Roadmap for Nuitka

This is the Nuitka roadmap, broken down by features.

User Extensibility

  • Data files, implicit imports, even DLL inclusion, and plugins location should be specified in yaml format.

    In this way, it becomes easier to extend by third parties. We could imagine even supporting packages that provide their own configuration for compilation with Nuitka through such files.

    This is started with yaml config of the anti-bloat plugin, and will probably grow from there. The implicit imports is a natural next target to include there, as are the data-files plugin.

Standalone

  • "Multidist" support (undecided)

    Allow combinining multiple main programs into one, called "multidist". These will work with a dispatcher that decides from the binary name what it is. There will be one big binary with the ability to run each program.

    The CMD file for accelerated mode, demonstrates that it's possible to load the CPython DLL from another directory. We can leverage that approach and produce CMD files that will call the binary in the right fashion.

    I believe we can make it so that all the scripts will still think of themselves as __main__ for the __name__ during their execution, so no code changes are needed. It's only that sys.argv[0] vs. __file__ for location.

    Much like for onefile, you need to distinguish program location and package location in this way. Note shared stuff living near the CMD file will see that CMD file path in sys.argv[0] there, and shared stuff, e.g. xmlschema module will find its datafiles directory that is shared.

    And to top it off, the fat binary of "multidist" may be in standalone or onefile mode, at your choice. The disadvantage there being, that onefile will be slower to unpack with a larger binary.

  • "Sharedist" support (undecided)

    In this the programs are not combined, rather standalone compilations are resumed, produced shared and non-shared parts of multiple distributions.

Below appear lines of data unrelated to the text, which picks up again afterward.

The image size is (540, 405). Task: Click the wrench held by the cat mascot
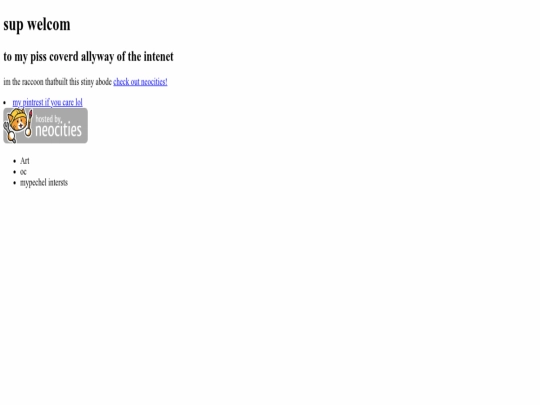point(10,134)
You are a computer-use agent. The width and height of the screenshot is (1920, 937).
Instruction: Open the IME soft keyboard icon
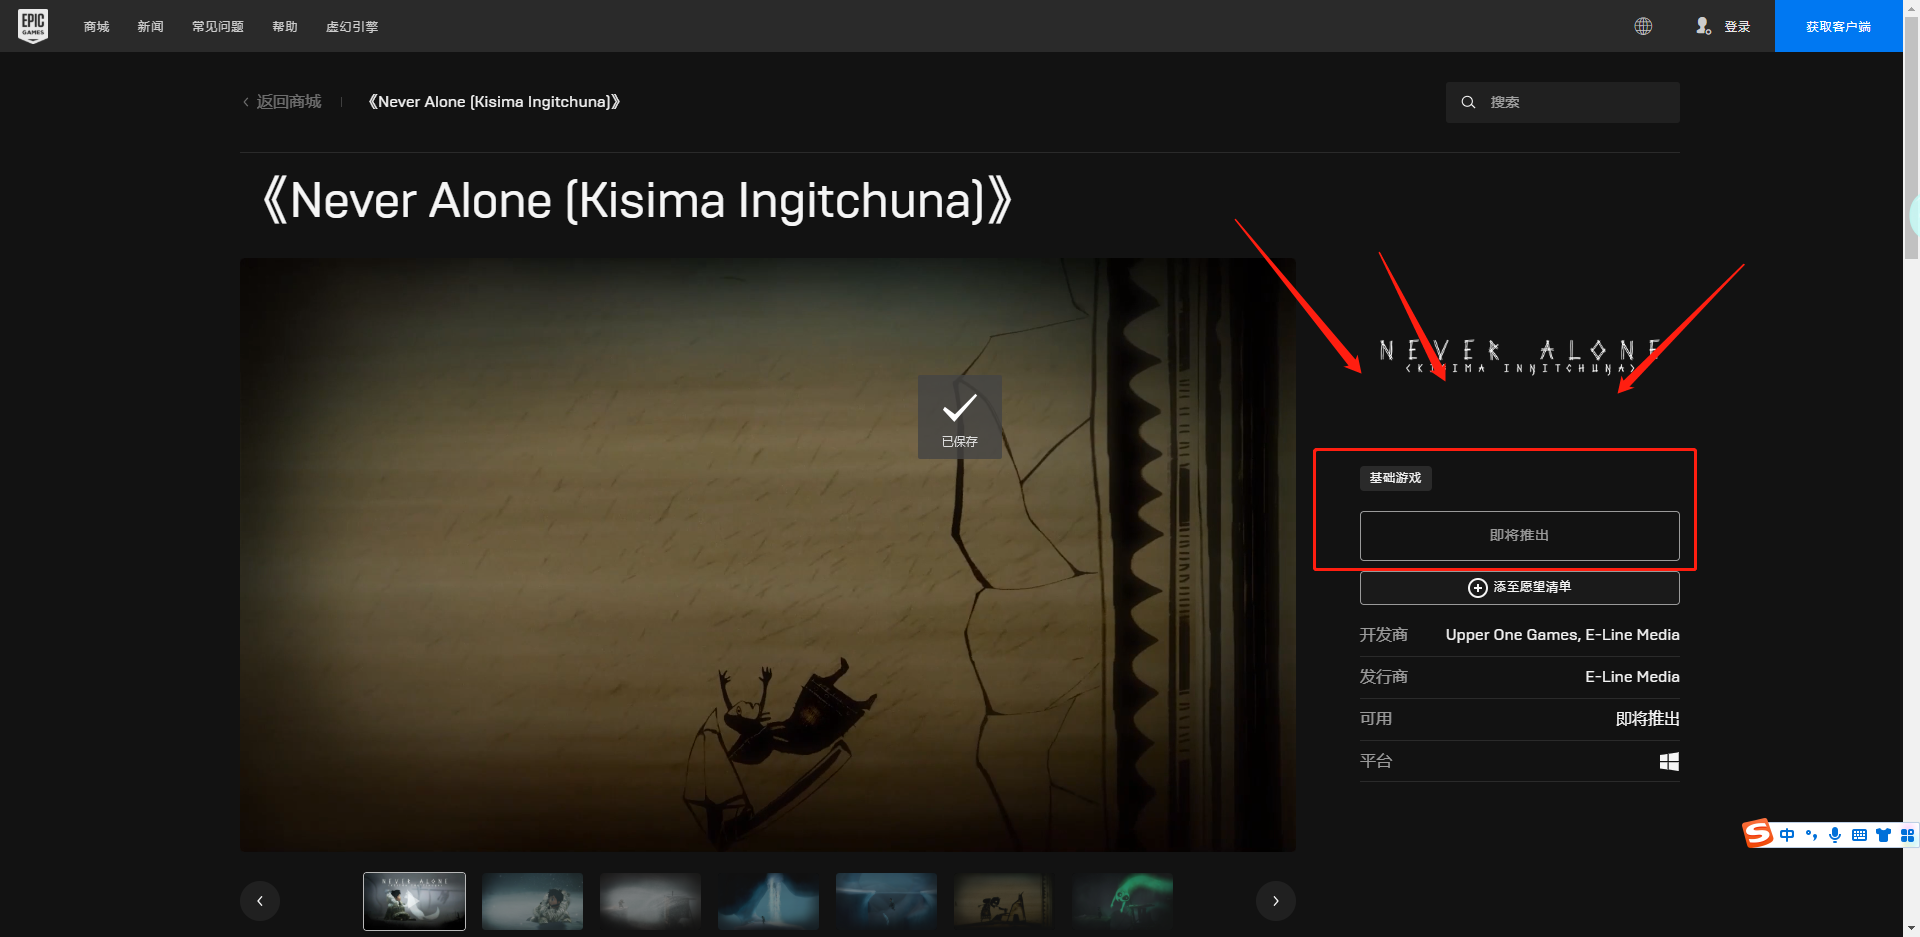pyautogui.click(x=1859, y=835)
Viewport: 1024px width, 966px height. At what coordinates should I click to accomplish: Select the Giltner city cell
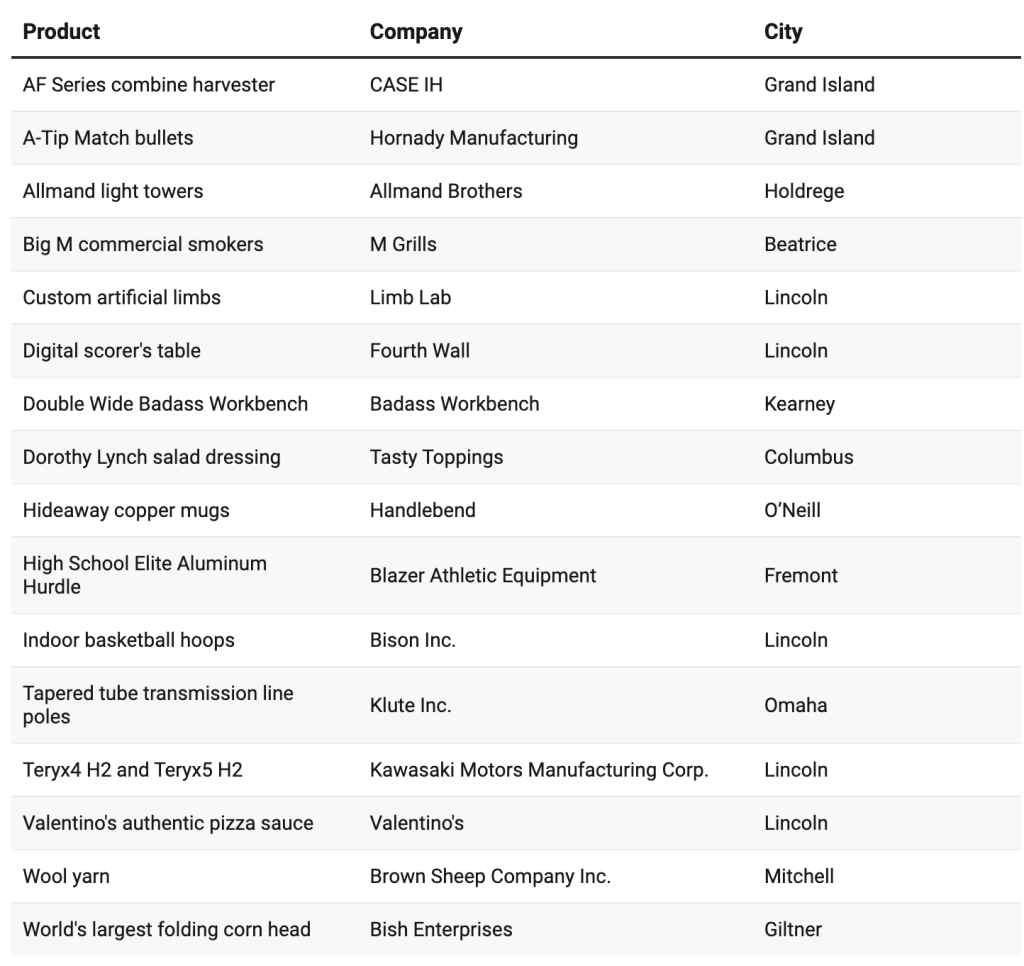793,929
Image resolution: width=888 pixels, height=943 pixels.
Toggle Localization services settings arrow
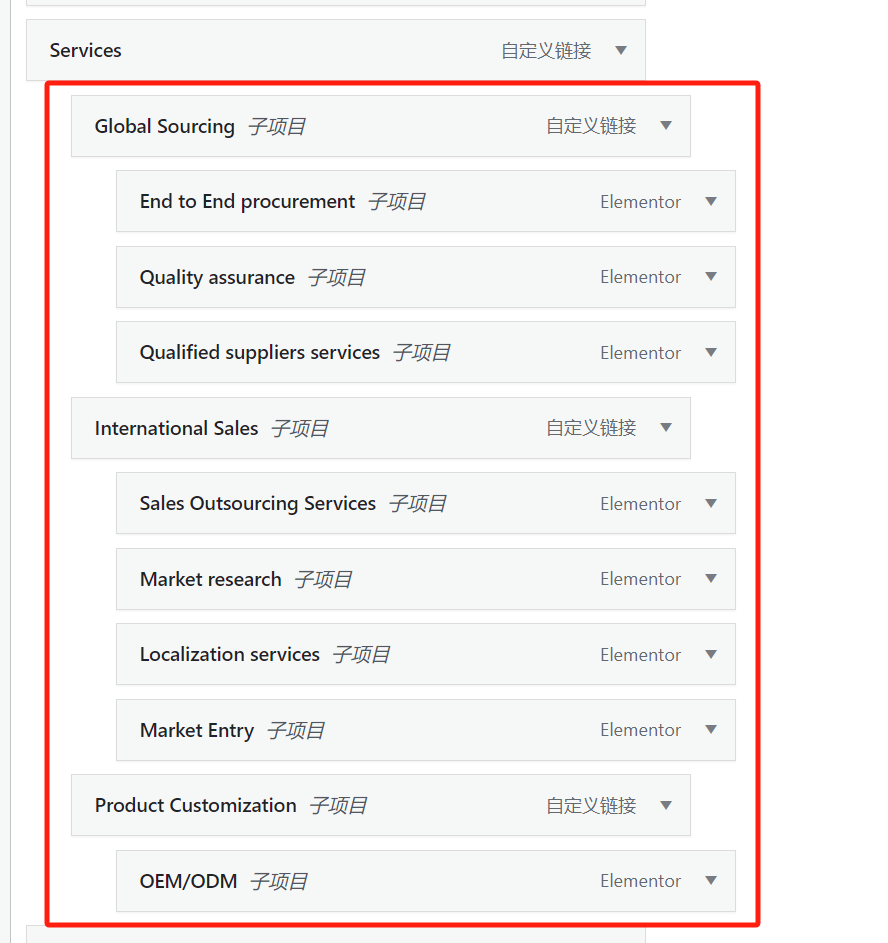point(711,654)
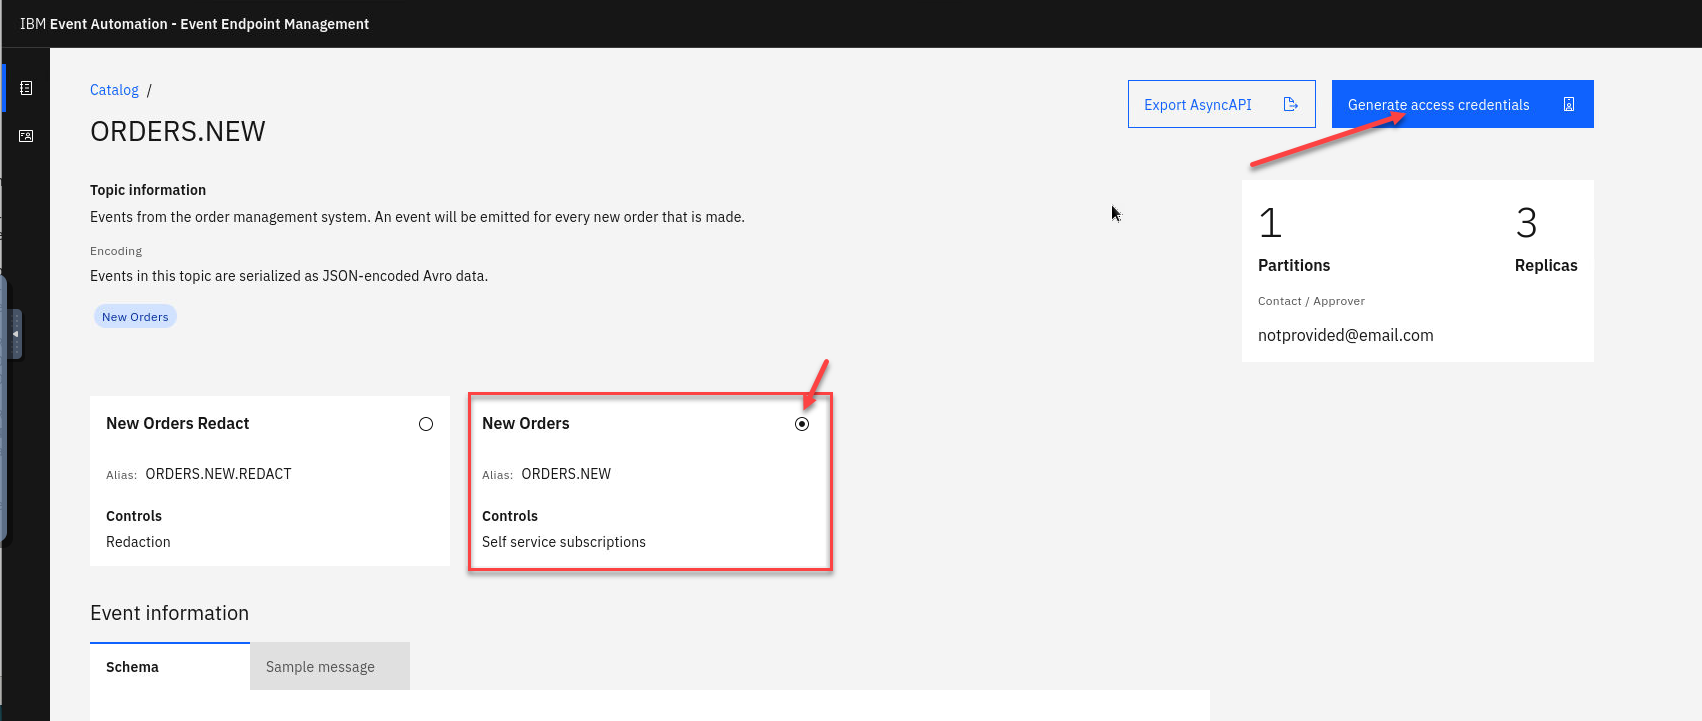The height and width of the screenshot is (721, 1702).
Task: Click the Replicas count label
Action: pos(1545,265)
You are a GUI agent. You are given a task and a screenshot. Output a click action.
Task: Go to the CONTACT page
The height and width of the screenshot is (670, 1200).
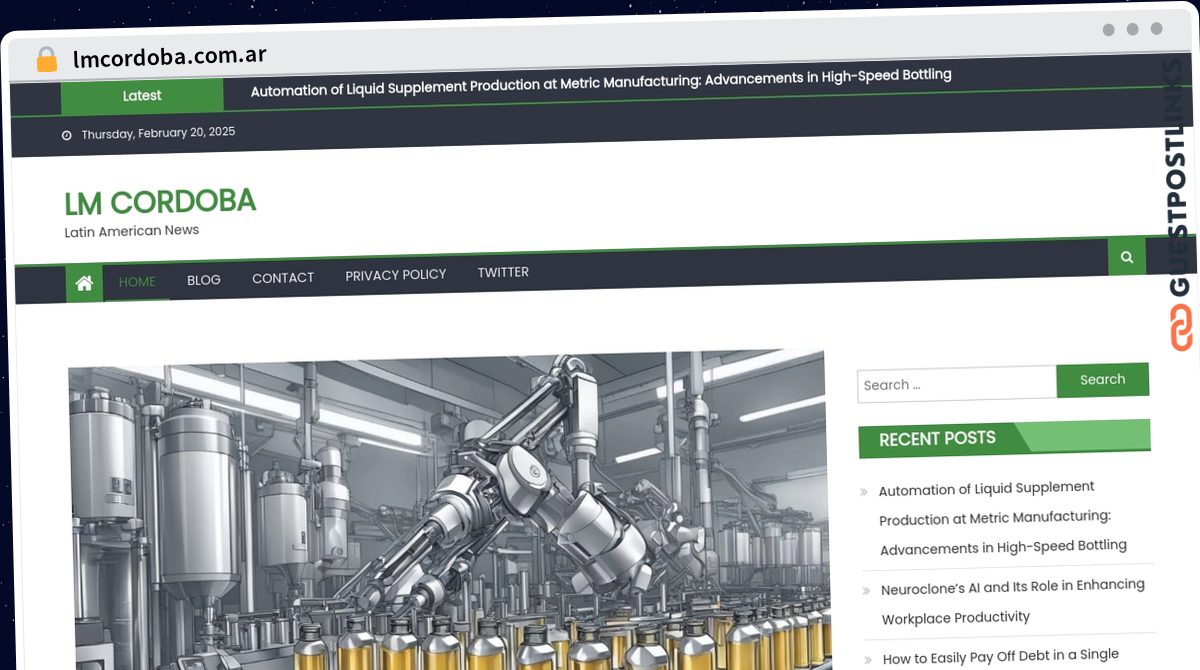(283, 278)
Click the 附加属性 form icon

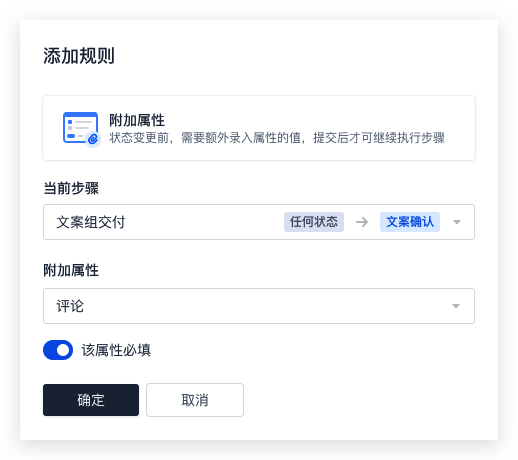coord(81,129)
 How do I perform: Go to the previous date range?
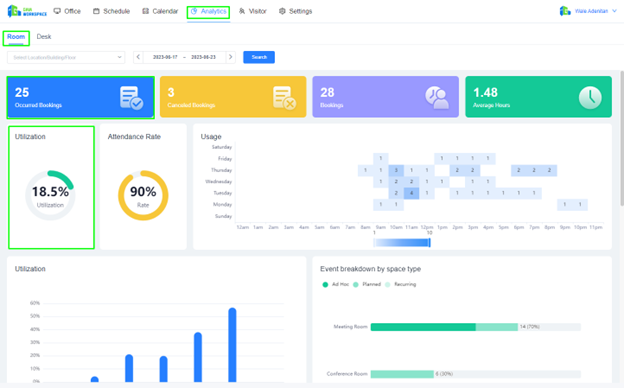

    The plugins in Nuitka are still somewhat wild west when it comes to copying DLLs and data files as they see fit, sometimes, but not always, reporting to the core, so it could scan dependencies. Work has been done to make them yield objects describing tasks and executing them in the core. This way there is a chance to know what the program does and make this kind of change. This transition is almost complete.

    My goal here is to say that e.g. a datafile should be what Nuitka commercial currently calls "trusted" independent of it being a datafile, right now that is not the case, but Nuitka is much closer to that now. This is of course the same with multiple distributions.

    For data files, this plugin could hook the data file copying process in much the same way, and put data files near the executable or in the shared area.

  • Windows: Provide builds of CPython that will allow static linking, avoiding the CPython DLL.

  • Forcing output and stderr to files should be supported for all OSes.

  • Dejong Stacks: More robust parser that allows stdout and stderr in same file with mixed outputs.

  • Add ability to inhibit datafiles from the command line, so that things coming from a plugin can be suppressed.

  • Add support for upx (public feature)

The UPX cannot compress payloads, which is why we can't use it and expect it to solve the onefile compression issue. However, a post processing of binaries, even from CPython extension modules, seems to work and reduce the uncompressed sizes of binaries already.

Nuitka-Python (public)

This is currently under way and not yet described here. The current Nuitka release has support for using it.

Performance (public)

  • Caching of demoted to bytecode modules. Some of these, e.g. pkg_resources take very long to analyse in Nuitka, just to find out the imports. There is no point in repeating this, a caching of Python compilation is a separate line of action, but it should start with this.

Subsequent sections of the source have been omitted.